Report in full every line of the data below that contains the string "pyautogui". Case counts.

# # # # # # #

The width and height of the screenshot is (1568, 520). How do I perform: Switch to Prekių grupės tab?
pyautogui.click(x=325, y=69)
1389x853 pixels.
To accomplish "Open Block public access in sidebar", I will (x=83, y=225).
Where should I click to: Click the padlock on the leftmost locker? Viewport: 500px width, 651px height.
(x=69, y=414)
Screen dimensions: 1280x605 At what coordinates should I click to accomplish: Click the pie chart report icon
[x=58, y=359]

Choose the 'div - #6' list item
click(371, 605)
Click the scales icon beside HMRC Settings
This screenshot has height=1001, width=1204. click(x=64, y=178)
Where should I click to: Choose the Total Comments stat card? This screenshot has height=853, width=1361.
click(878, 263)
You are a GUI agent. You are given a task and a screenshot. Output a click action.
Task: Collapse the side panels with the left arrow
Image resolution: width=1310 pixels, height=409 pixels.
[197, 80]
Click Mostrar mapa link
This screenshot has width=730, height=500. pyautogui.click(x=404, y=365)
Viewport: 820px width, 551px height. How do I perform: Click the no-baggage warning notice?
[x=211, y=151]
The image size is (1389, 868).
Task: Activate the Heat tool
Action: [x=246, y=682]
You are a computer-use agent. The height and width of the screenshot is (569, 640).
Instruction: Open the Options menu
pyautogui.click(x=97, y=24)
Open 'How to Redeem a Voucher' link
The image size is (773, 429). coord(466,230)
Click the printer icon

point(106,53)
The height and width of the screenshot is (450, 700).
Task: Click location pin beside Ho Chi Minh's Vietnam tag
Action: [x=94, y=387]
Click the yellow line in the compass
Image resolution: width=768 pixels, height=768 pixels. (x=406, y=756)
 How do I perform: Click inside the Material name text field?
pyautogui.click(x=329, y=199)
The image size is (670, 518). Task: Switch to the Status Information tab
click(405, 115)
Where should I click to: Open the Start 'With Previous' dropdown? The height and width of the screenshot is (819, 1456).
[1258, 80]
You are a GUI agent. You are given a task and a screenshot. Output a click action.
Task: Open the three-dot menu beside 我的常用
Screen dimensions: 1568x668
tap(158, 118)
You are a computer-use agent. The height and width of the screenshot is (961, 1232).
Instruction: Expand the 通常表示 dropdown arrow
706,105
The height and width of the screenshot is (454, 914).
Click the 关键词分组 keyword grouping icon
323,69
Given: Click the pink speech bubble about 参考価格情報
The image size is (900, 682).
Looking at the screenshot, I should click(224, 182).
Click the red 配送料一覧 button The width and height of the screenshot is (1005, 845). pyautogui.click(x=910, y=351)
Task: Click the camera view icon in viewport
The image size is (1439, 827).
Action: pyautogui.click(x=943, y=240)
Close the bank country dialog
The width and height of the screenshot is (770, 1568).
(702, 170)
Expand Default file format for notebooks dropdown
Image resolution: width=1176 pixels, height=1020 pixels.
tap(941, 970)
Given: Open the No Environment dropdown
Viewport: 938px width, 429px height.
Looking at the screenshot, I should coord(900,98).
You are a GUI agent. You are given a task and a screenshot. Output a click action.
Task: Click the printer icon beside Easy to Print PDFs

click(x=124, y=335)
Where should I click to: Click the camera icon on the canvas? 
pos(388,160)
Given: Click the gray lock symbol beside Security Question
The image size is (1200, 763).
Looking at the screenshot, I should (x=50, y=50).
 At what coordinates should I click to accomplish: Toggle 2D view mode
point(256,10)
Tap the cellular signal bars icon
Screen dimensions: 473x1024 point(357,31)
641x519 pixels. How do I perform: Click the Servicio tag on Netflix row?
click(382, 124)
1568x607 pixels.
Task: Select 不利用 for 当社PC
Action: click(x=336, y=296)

# # # # # # #

### [Finished exercise]
pyautogui.click(x=325, y=69)
This screenshot has width=730, height=500. pyautogui.click(x=404, y=365)
pyautogui.click(x=97, y=24)
pyautogui.click(x=329, y=199)
Click the red 配送料一覧 button The width and height of the screenshot is (1005, 845). pyautogui.click(x=910, y=351)
Action: pyautogui.click(x=943, y=240)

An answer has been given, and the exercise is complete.